The most negative in “reduction prognoses” was the fact that both the modern industry, as a whole, and consumers are not adequately equipped to substitute “polluting” fossil fuels with “greener” and cheaper biofuels. As to the Chinese consumers, the biggest share of energy sources stem from fossil fuels, and the potentials for biofuels are quite deem, according to the International Energy Agency.
However, the lack of consensus at the UN conference was due to the negative approach to emission reductions and costs of pollution abatement from the side of several big states, first of all, China with its 1,3 billion population and extensively growing economy (in 2010 it is expected about 7% growth in GDP). The Chinese Prime Minister did not hide his intentions to proceed with the GDP growth for the benefit of the Chinese people. These intentions did not cope with the UN Climate Panel authorities.

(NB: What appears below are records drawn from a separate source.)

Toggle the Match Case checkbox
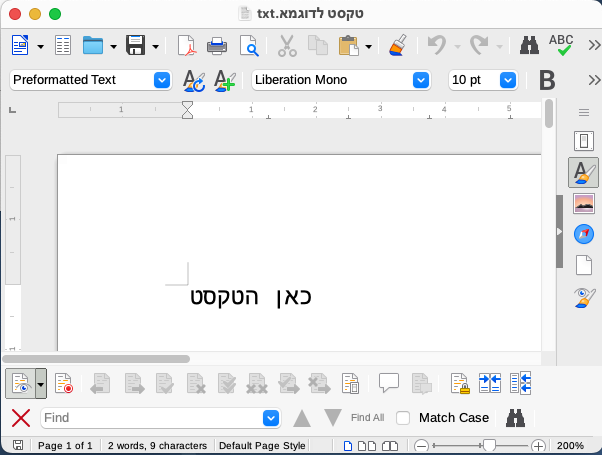tap(403, 418)
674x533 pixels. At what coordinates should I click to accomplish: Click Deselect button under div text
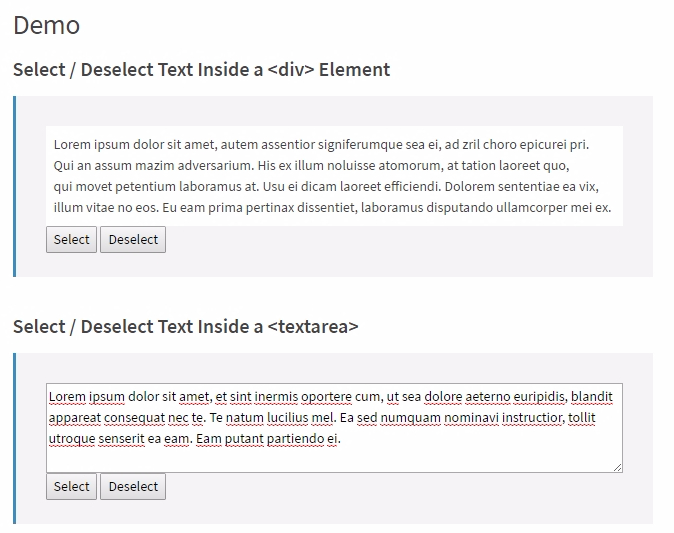(x=133, y=239)
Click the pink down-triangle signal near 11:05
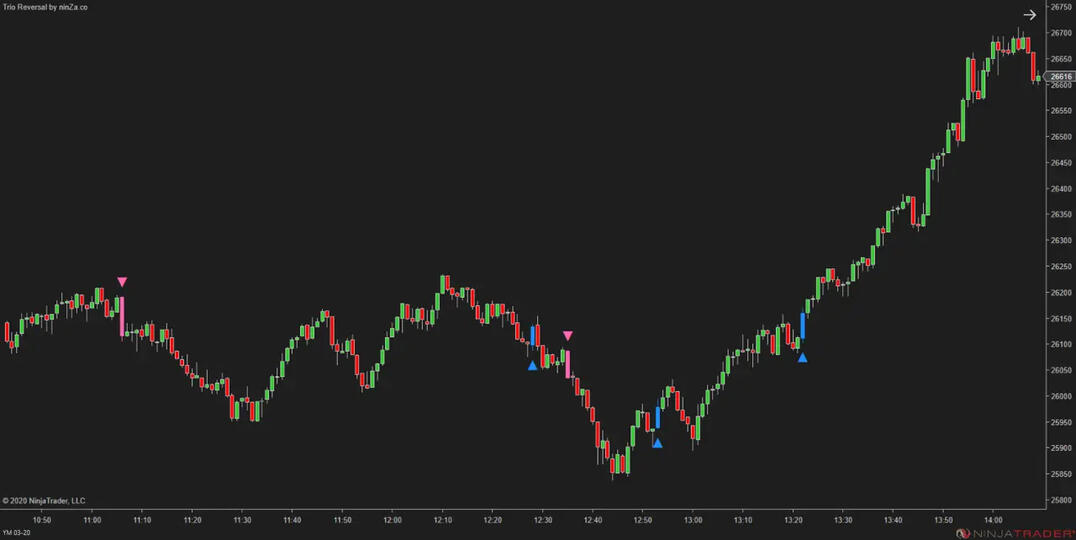This screenshot has width=1076, height=540. pos(122,283)
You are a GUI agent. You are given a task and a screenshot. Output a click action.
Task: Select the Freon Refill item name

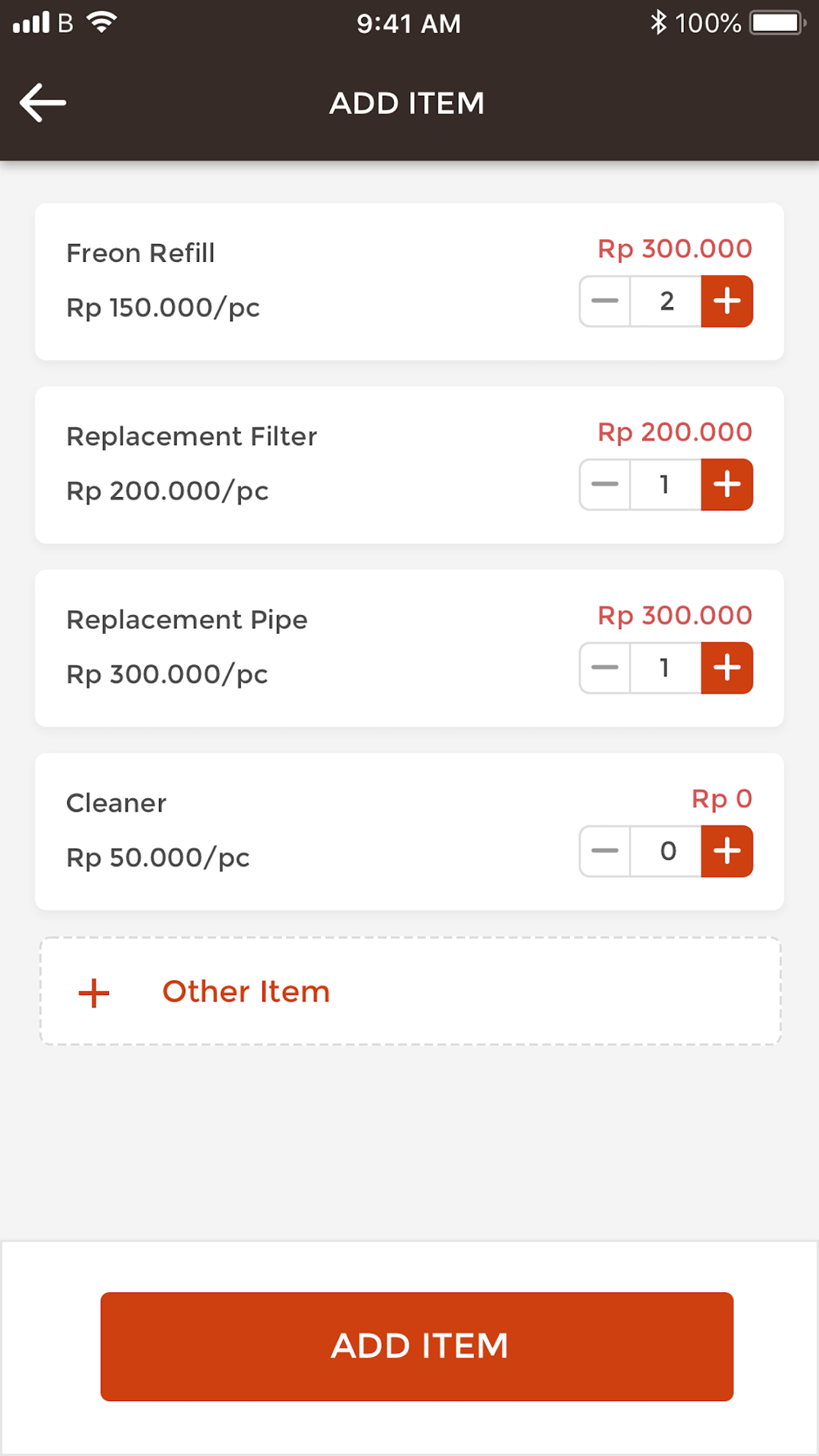[x=141, y=253]
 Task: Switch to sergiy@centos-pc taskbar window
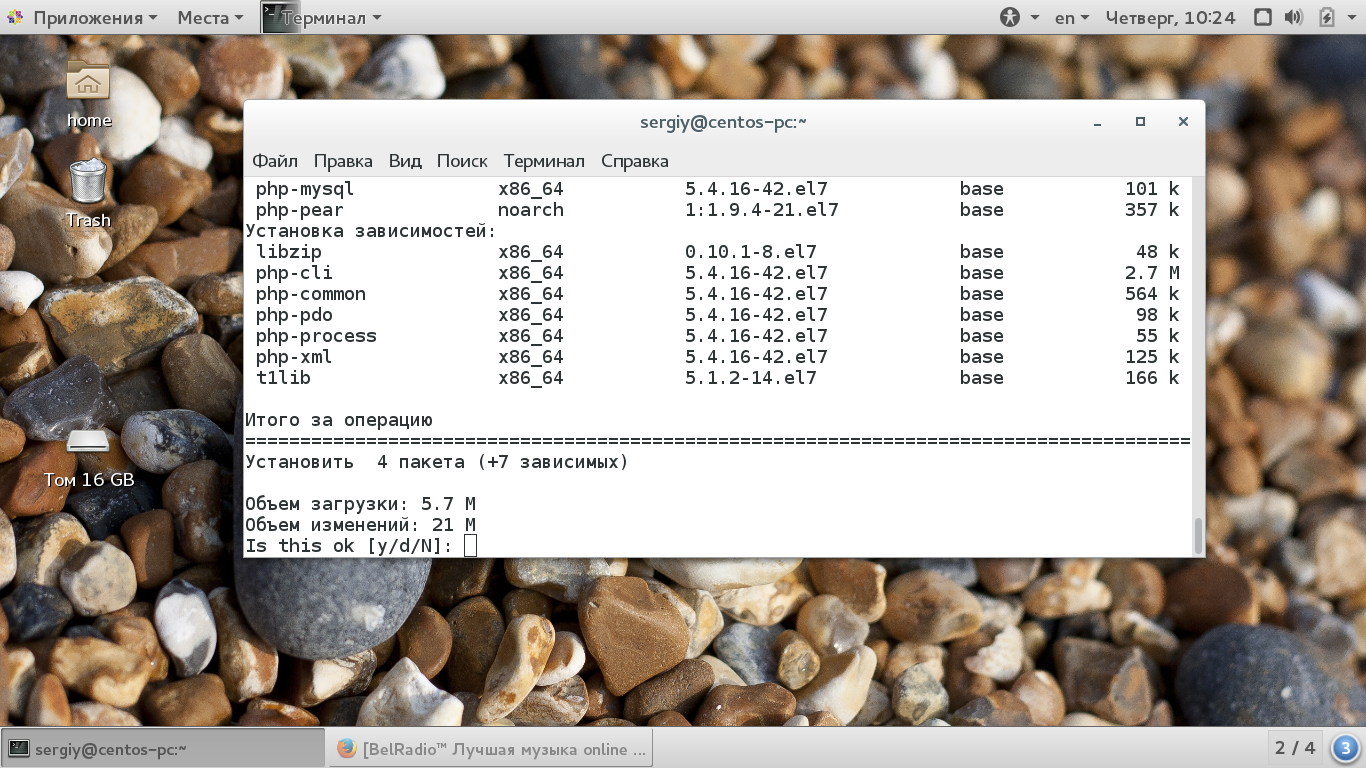[x=164, y=748]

China’s development runs contrary to the ambition UN targets; here are some examples. About a quarter of China’s youth would like to buy a car in the next 6 months, i.e. the internal market for about 200 mln cars (40-year production for the EU carmakers!). Cars are the man source of pollution in the cities around the world, as well as in China, where air pollution in the cities has grown by more than 50% during 2009. The Chinese are quite aware of their country’s environmental problems, but they stick to welfare priorities.
Lessons to learn
There are some lessons we can learn from an aborted effort to make “a global climate deal” in Copenhagen at the end of 2009. We have to start with the assumption that fossil fuels have to be “affordable” for the less developed countries; then, a strategy has to be elaborated to make “green energy” cheaper. It leads to the third assumption: additional investments are needed into corresponding research and development projects. Some experts calculated that even a meager 0,2% of countries’ GDP for CO2 “neutral technologies” would increase 50 times the present level of investments. In short, a new strategy is needed, both in the EU member states and in international organisations.